START PROVIDED RECORDS

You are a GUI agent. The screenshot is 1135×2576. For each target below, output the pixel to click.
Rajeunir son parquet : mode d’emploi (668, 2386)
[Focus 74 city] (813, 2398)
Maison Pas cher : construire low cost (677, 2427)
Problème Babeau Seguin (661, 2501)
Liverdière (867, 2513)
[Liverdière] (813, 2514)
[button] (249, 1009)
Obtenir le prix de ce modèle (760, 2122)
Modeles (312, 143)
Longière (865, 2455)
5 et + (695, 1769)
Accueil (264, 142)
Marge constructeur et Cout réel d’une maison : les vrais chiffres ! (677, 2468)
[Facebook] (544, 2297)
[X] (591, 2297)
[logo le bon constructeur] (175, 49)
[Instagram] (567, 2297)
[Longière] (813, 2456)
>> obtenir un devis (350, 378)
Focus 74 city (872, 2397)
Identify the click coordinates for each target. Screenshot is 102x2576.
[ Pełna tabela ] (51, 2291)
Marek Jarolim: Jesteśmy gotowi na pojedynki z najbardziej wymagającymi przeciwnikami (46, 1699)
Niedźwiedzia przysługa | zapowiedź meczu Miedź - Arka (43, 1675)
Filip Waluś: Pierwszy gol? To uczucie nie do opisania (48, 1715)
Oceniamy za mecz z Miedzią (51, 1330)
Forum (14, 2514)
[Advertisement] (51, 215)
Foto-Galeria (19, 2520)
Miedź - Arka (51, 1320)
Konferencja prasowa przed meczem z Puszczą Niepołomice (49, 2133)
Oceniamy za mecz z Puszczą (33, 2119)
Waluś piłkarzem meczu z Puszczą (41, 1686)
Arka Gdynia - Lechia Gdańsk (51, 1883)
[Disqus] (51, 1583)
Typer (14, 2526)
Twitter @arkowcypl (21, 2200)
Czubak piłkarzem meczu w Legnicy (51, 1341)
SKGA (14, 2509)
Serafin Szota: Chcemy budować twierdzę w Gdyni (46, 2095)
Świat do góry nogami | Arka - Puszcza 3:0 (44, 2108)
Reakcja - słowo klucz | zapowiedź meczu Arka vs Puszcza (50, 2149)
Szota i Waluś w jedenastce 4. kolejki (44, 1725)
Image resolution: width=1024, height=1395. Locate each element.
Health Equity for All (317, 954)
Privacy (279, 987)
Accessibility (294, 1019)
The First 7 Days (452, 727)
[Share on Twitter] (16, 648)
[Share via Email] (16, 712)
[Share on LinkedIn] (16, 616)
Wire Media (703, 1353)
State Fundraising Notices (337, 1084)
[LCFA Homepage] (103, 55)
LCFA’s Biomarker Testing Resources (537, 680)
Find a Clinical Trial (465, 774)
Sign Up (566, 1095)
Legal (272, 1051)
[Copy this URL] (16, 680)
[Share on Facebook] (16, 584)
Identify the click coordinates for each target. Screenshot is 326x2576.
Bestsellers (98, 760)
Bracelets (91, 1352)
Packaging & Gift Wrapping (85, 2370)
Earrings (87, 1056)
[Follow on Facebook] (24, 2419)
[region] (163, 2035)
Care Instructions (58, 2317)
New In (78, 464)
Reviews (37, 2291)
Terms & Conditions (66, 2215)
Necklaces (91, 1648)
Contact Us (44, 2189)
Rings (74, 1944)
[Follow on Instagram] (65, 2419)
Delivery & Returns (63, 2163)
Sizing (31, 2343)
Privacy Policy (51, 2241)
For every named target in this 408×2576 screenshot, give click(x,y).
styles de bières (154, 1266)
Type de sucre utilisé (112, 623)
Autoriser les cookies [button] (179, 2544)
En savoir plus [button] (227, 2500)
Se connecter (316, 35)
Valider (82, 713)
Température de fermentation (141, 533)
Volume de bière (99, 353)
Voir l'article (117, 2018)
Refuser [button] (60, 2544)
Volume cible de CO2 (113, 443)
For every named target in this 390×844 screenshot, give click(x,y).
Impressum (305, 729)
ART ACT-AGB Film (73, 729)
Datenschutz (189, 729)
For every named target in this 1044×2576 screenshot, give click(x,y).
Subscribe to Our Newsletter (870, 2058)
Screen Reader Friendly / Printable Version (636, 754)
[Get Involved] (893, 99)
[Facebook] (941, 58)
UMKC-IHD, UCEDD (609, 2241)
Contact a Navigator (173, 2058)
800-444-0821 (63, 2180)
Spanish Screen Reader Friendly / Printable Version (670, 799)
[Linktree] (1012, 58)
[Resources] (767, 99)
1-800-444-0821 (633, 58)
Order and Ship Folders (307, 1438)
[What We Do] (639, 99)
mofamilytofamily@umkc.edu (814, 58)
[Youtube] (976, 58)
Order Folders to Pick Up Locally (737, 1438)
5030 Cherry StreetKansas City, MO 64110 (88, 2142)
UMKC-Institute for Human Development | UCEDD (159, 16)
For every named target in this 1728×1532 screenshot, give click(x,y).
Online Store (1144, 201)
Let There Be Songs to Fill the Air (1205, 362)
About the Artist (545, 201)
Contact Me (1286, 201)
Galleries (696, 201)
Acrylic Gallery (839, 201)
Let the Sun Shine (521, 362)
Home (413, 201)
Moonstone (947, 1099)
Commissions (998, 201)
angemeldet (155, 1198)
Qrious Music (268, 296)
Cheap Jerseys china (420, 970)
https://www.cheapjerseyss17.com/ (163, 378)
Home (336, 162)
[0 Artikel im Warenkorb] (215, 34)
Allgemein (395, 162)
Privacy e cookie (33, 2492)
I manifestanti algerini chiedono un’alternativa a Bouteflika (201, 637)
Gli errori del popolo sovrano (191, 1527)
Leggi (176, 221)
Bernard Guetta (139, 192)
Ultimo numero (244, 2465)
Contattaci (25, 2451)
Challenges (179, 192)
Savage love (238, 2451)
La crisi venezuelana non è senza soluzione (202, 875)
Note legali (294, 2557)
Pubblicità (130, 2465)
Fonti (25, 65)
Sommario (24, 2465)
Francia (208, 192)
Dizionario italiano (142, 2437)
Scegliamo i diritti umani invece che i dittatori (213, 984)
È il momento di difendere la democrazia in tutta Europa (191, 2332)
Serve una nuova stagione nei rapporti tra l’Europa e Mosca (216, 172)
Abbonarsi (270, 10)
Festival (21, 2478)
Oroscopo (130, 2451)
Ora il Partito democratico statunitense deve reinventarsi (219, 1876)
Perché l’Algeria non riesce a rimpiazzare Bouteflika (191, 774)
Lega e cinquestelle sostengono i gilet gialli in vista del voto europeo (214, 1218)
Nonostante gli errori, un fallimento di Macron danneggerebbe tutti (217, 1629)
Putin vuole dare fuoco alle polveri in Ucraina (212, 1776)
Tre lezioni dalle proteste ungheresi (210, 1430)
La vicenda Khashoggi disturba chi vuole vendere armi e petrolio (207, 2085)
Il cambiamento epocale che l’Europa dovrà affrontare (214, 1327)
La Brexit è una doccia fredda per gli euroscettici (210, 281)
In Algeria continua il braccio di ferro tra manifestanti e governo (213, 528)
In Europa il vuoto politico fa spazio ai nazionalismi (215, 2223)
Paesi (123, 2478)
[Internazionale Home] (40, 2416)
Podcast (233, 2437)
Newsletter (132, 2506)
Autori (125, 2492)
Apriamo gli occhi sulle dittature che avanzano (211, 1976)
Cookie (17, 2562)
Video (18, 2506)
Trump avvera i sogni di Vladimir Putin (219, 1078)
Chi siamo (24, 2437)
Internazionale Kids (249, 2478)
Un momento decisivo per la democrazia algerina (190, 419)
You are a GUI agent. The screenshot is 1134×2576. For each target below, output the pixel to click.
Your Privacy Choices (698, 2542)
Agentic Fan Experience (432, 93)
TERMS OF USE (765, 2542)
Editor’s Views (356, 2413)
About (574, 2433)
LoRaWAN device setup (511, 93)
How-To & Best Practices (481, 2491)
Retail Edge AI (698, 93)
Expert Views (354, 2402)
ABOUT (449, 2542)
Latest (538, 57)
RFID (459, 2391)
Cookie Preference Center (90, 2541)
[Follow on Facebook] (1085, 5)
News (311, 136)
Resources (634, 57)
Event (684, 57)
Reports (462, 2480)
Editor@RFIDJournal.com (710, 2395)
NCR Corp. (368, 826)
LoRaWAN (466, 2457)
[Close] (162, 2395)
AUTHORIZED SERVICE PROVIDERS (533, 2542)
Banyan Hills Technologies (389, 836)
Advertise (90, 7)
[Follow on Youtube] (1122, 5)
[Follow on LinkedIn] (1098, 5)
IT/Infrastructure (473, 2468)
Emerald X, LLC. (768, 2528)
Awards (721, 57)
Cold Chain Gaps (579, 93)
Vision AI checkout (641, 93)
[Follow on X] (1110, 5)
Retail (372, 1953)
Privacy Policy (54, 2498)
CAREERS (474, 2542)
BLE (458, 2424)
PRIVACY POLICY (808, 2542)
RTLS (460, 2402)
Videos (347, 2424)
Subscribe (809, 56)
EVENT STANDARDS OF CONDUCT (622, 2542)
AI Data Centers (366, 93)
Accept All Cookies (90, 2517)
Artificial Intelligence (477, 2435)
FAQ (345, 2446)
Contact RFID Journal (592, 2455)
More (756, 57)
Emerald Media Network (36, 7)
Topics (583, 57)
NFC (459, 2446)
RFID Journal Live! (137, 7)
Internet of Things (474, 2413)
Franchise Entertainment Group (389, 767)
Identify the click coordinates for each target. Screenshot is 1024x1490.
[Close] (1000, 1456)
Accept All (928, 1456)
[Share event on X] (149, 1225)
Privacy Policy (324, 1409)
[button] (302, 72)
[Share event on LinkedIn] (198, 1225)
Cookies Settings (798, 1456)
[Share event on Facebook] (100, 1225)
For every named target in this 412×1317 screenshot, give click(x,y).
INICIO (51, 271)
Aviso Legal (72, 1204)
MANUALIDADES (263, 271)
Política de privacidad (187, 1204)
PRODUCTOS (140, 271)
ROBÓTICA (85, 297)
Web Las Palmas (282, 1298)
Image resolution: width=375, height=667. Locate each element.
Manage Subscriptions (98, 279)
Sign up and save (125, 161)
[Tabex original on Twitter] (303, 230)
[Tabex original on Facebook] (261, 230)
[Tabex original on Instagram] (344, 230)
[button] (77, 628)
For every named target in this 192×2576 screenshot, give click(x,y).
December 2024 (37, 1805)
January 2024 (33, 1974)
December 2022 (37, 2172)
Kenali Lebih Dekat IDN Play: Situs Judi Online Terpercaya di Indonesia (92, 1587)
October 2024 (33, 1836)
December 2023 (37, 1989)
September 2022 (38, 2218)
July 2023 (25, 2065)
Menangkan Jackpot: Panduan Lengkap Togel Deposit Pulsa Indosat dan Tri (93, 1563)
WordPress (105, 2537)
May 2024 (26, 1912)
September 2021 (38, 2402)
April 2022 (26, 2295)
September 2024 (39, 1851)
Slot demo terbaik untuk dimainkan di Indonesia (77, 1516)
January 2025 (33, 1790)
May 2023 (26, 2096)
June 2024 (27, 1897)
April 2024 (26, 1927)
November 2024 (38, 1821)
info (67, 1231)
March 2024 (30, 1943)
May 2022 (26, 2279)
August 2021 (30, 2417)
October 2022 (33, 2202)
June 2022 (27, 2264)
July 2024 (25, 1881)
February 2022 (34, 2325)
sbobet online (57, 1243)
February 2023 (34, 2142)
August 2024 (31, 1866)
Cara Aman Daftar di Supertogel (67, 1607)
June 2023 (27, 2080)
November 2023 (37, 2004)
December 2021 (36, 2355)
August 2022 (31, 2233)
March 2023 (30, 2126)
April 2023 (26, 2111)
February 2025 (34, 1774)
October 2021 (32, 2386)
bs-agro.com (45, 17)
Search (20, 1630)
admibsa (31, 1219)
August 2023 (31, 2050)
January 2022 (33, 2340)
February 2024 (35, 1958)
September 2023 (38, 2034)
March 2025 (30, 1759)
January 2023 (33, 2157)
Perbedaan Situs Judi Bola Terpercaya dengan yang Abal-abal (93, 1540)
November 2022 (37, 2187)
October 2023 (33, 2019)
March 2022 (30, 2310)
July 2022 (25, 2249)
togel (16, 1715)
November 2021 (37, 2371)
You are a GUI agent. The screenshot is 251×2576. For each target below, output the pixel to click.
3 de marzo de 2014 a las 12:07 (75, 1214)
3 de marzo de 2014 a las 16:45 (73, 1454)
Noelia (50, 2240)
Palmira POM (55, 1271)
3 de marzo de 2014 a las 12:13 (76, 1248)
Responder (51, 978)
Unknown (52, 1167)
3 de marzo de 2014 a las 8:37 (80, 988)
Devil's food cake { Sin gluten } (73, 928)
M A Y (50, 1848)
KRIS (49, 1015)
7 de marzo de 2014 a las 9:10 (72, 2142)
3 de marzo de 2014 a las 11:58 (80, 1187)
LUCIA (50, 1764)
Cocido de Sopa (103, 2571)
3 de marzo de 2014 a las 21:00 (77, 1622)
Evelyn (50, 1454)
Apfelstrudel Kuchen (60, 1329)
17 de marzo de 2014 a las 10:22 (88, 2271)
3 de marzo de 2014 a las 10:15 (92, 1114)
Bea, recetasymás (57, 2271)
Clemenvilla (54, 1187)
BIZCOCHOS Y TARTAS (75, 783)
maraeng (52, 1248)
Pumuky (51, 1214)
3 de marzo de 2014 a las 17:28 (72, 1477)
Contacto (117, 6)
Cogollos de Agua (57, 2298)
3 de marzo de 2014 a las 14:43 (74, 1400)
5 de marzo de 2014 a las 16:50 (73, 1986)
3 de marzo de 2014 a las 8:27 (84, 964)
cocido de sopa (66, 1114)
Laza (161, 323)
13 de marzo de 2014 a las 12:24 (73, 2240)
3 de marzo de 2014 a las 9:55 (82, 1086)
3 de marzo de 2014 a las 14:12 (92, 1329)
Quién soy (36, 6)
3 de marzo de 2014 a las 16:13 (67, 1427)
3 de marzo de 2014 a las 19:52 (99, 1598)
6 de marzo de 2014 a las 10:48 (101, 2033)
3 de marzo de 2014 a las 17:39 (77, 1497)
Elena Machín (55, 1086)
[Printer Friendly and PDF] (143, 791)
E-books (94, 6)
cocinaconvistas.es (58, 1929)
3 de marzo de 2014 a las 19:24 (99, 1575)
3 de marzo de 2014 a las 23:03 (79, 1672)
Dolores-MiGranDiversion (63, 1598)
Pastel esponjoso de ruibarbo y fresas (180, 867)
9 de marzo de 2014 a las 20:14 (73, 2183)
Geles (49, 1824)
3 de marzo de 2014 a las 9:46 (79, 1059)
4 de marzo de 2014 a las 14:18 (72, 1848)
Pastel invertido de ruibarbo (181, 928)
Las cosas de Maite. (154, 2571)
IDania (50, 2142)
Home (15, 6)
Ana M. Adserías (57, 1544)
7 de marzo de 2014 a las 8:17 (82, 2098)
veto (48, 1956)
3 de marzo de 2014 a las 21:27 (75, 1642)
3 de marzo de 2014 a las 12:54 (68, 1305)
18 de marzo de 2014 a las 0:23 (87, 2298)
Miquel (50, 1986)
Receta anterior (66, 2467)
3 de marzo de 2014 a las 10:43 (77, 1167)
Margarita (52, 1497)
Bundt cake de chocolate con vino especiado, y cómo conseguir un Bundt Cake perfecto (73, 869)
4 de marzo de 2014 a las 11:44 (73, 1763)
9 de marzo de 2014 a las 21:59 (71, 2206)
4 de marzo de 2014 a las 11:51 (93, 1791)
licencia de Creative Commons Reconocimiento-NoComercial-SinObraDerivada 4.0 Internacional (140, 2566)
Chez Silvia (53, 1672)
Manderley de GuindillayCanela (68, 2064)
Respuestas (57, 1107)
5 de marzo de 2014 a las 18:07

END PROVIDED RECORDS

* YOUR INSTRUCTIONS
After locating the line holding "Pubblicità (130, 2465)" above, output exactly that line and every line after it through the line holding "Video (18, 2506)". Include nothing else.

* REPLY
Pubblicità (130, 2465)
Fonti (25, 65)
Sommario (24, 2465)
Francia (208, 192)
Dizionario italiano (142, 2437)
Scegliamo i diritti umani invece che i dittatori (213, 984)
È il momento di difendere la democrazia in tutta Europa (191, 2332)
Serve una nuova stagione nei rapporti tra l’Europa e Mosca (216, 172)
Abbonarsi (270, 10)
Festival (21, 2478)
Oroscopo (130, 2451)
Ora il Partito democratico statunitense deve reinventarsi (219, 1876)
Perché l’Algeria non riesce a rimpiazzare Bouteflika (191, 774)
Lega e cinquestelle sostengono i gilet gialli in vista del voto europeo (214, 1218)
Nonostante gli errori, un fallimento di Macron danneggerebbe tutti (217, 1629)
Putin vuole dare fuoco alle polveri in Ucraina (212, 1776)
Tre lezioni dalle proteste ungheresi (210, 1430)
La vicenda Khashoggi disturba chi vuole vendere armi e petrolio (207, 2085)
Il cambiamento epocale che l’Europa dovrà affrontare (214, 1327)
La Brexit è una doccia fredda per gli euroscettici (210, 281)
In Algeria continua il braccio di ferro tra manifestanti e governo (213, 528)
In Europa il vuoto politico fa spazio ai nazionalismi (215, 2223)
Paesi (123, 2478)
[Internazionale Home] (40, 2416)
Podcast (233, 2437)
Newsletter (132, 2506)
Autori (125, 2492)
Apriamo gli occhi sulle dittature che avanzano (211, 1976)
Cookie (17, 2562)
Video (18, 2506)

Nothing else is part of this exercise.